No es casualidad que las personas más risueñas, las personas de trato franco, humilde, cordial y desenvuelto, con las que puede mantenerse una conversación grata y edificante, sean personas que han tenido una vida difícil. No es en absoluto casualidad, y la lógica nos ayuda a comprenderlo: cuando se ha tenido una vida difícil, todo lo demás, es decir, la vida que resulta después, el camino libre de obstáculos que aparece luego, para estas personas, es muy fácil de transitar. Porque han conocido el escollo, y el sendero suave que sucede a las espinas es para ellas un liviano coser y cantar. Sonríen ahora al mundo porque han sufrido la tragedia, porque han padecido en sus carnes la miseria, y se hallan hoy en disposición de compartir con nosotros su dulzura, de obsequiarnos con su gesto más afable. Por contraposición, esos individuos que han disfrutado de una vida aburguesada y de escasos aprietos, permanecen por lo general constantemente disgustados, pues su existencia, tan falta de perspectiva y de referencias vitales, carece de motivación.
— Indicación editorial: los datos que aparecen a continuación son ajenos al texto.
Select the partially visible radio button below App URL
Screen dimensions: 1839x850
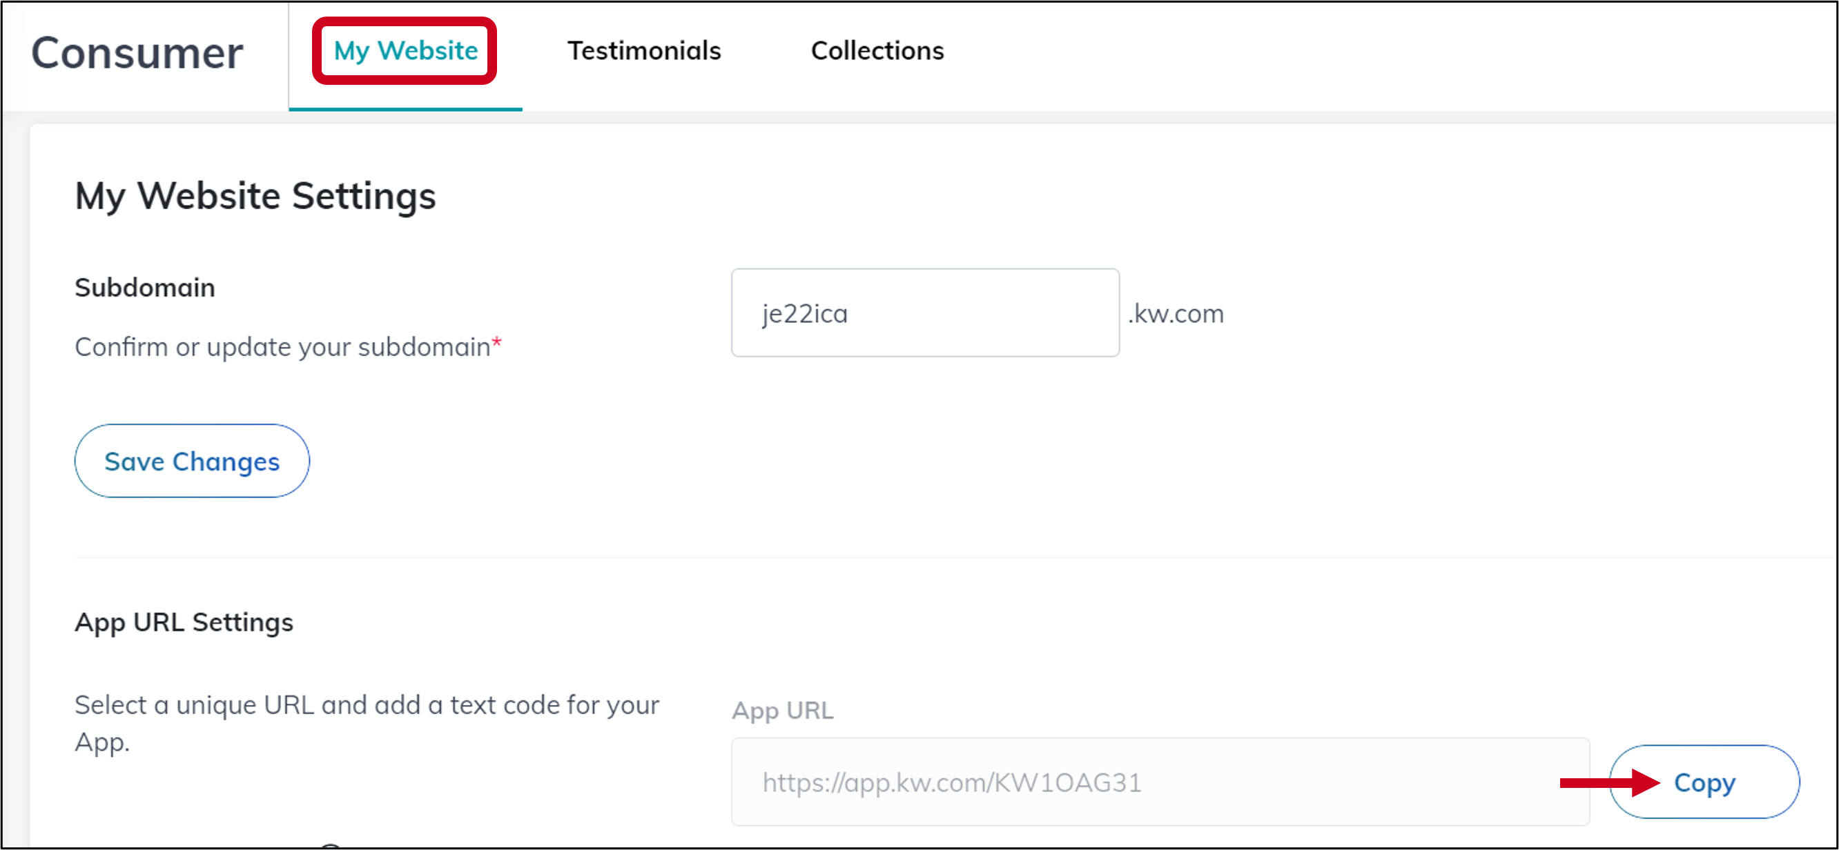point(332,846)
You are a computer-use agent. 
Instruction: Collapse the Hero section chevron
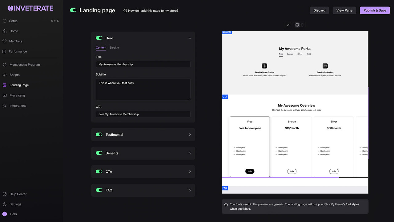point(190,38)
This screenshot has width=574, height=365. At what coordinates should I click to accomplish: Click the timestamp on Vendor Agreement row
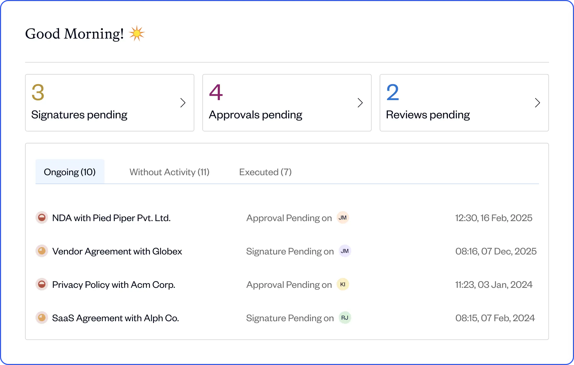(x=496, y=251)
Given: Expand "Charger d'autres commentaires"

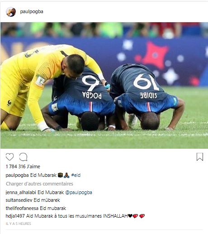Looking at the screenshot, I should pos(39,184).
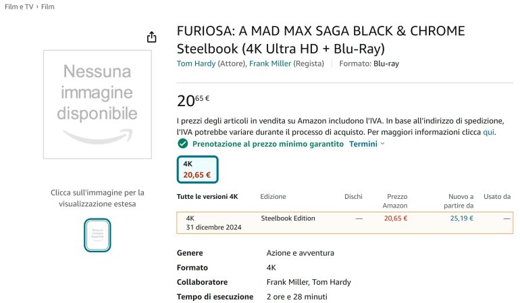Open the Termini details text
520x303 pixels.
click(x=363, y=144)
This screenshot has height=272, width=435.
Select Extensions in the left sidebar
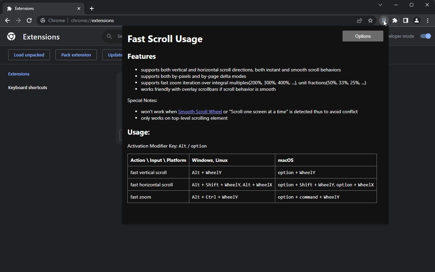coord(19,74)
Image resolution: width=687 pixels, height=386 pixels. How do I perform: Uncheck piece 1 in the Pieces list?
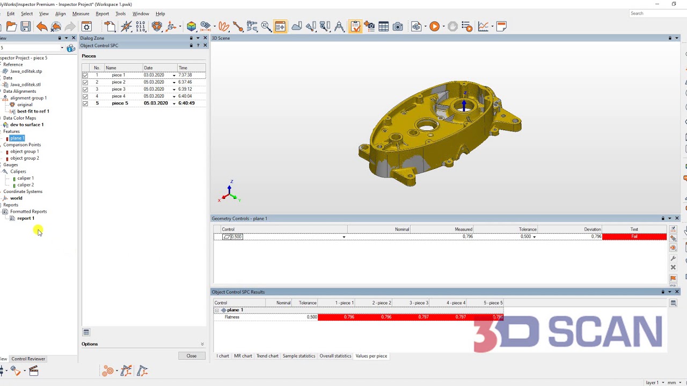pos(85,75)
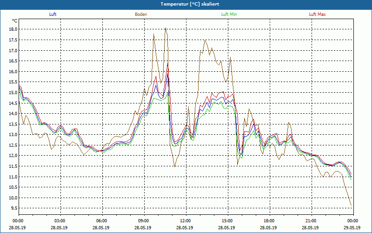This screenshot has width=372, height=233.
Task: Toggle the Luft Max legend entry
Action: (318, 14)
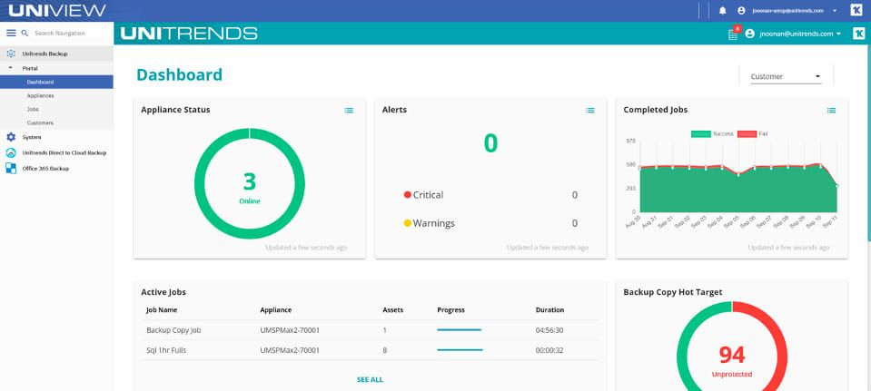Toggle the Fail legend in Completed Jobs
Image resolution: width=871 pixels, height=391 pixels.
pos(753,133)
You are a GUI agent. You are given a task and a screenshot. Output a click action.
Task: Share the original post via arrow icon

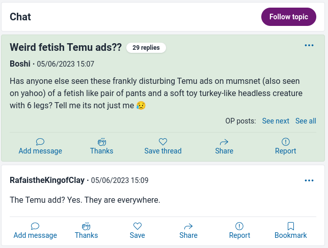[x=224, y=142]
La adolescencia es un claro ejemplo: cuando no se ha tenido todavía tiempo ni oportunidad de experimentar verdaderos problemas, de sufrir terribles ausencias, de valorar el grave y dilatado sentido de la vida, los adolescentes se muestran en un perpetuo mal humor, en una estúpida necesidad de enfrentarse a todo, en la amarga obsesión por dañar, precisamente, a los que tratan de protegerlos.
Poco o nada nos conmueven esos sujetos de aire ceñudo, de agrio y caprichoso talante, siempre arropados en la sobreprotección o en la comodidad del lujo —¿cómo lograron sobrevivir los antepasados de esta progenie, siglos atrás, sin retretes calefactados?—, adultos inmaduros inmersos en la espantosa burbuja de una vida insatisfecha, que nada valioso podrán aportarnos. Son aquellas otras personas risueñas, por el contrario, a quienes ha curtido la desgracia o la dificultad, las que realmente merecen nuestra admiración y nuestro aplauso, y de quienes sí alcanzaremos a obtener una impagable lección de vida. Son estas las personas en quienes podremos apoyarnos para superar una imprevista adversidad, en quienes podremos asirnos para sortear un inesperado contratiempo: las personas bastón.
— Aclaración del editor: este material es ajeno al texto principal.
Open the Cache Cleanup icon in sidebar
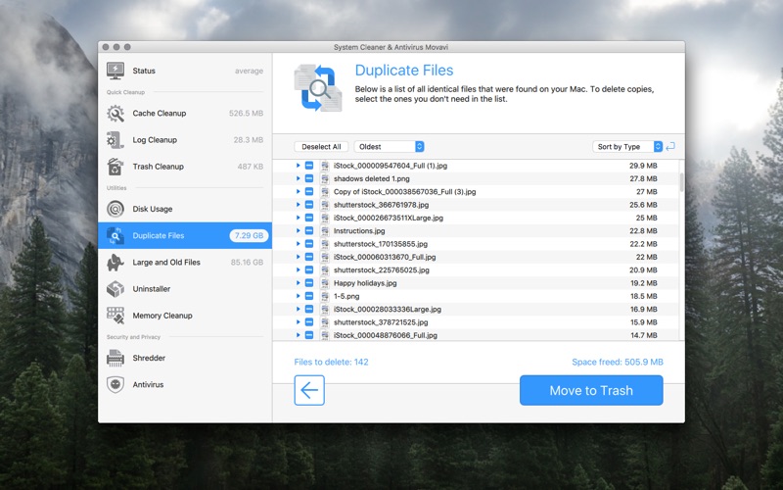Screen dimensions: 783x490 pyautogui.click(x=115, y=114)

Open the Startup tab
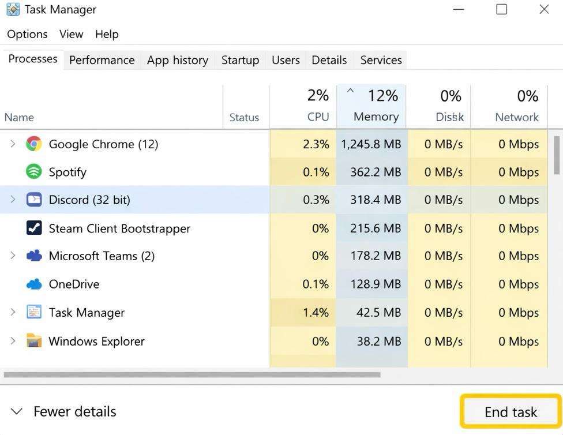(x=239, y=60)
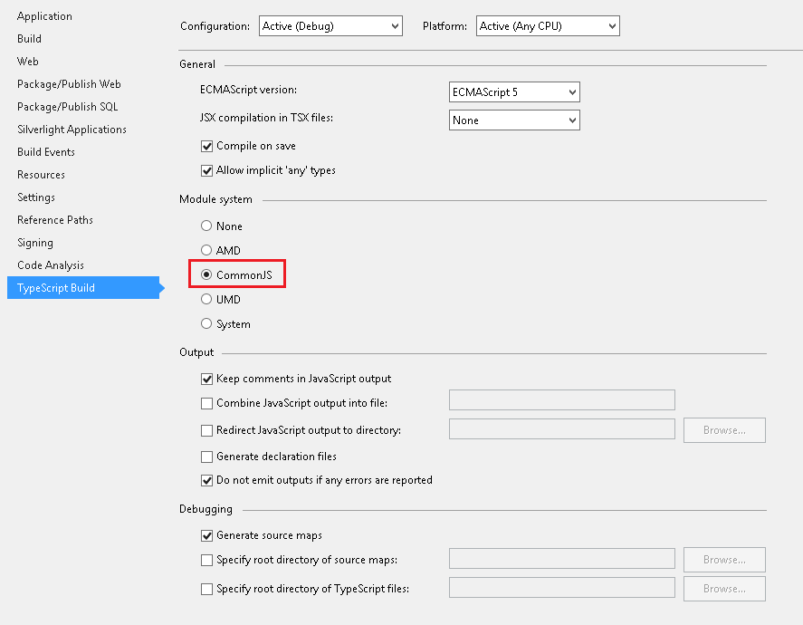
Task: Click the Redirect JavaScript output directory field
Action: pos(562,429)
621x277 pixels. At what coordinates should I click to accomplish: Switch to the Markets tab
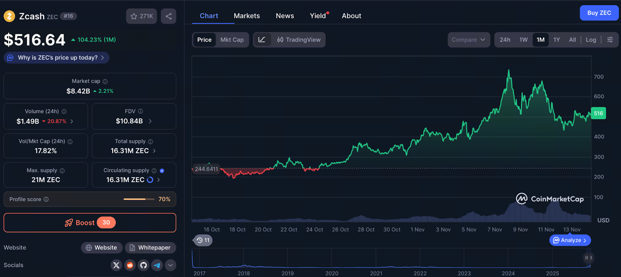pyautogui.click(x=246, y=16)
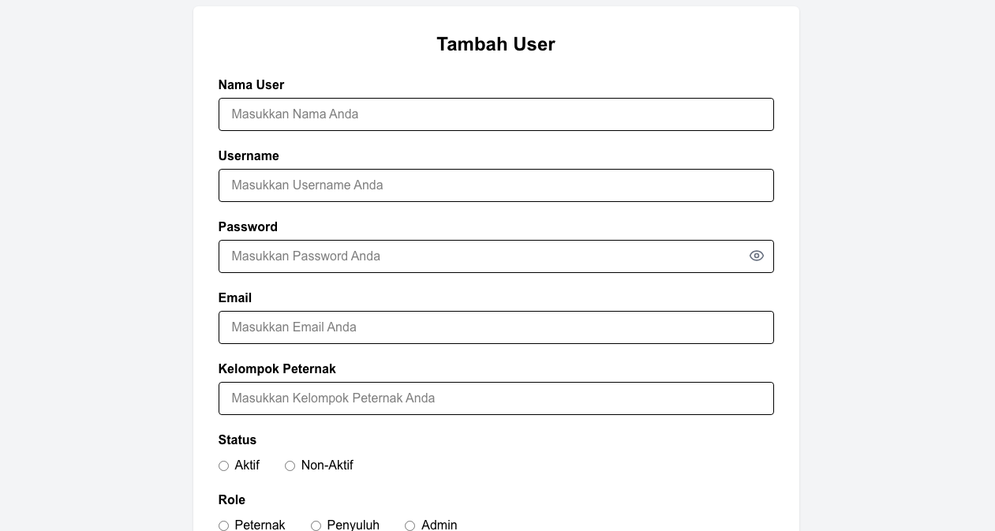This screenshot has width=995, height=531.
Task: Choose the Peternak role radio button
Action: (223, 525)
Las personas bastón están allí donde no llegan las prevenciones del médico. Su sonrisa amable y refulgente alivia de inmediato nuestros quebraderos de cabeza, y desvanece en un instante las sombras espesas en que se había sumido el camino. No hay saliente de piedra más sólido y que mejor nos auxilie que la mano tendida de una persona bastón. El más hermoso de los metrónomos, que ordena con perfecta y serena tibieza los latidos de nuestro corazón herido, es el que componen las palabras de aliento que una persona bastón nos brinda. La noche deja de ser fría, la inquietud se consume en el fuego de su poderosa generosidad, de la desinteresada bondad de estas personas bastón, y nuestros problemas, ayer irresolubles, se reducen hoy, a su lado, a una simple anécdota.
No es casualidad, amigo mío, que las personas que más han sufrido en esta laberíntica vida sean aquellas que, con más desprendido amor, consigan mitigar nuestro sufrimiento.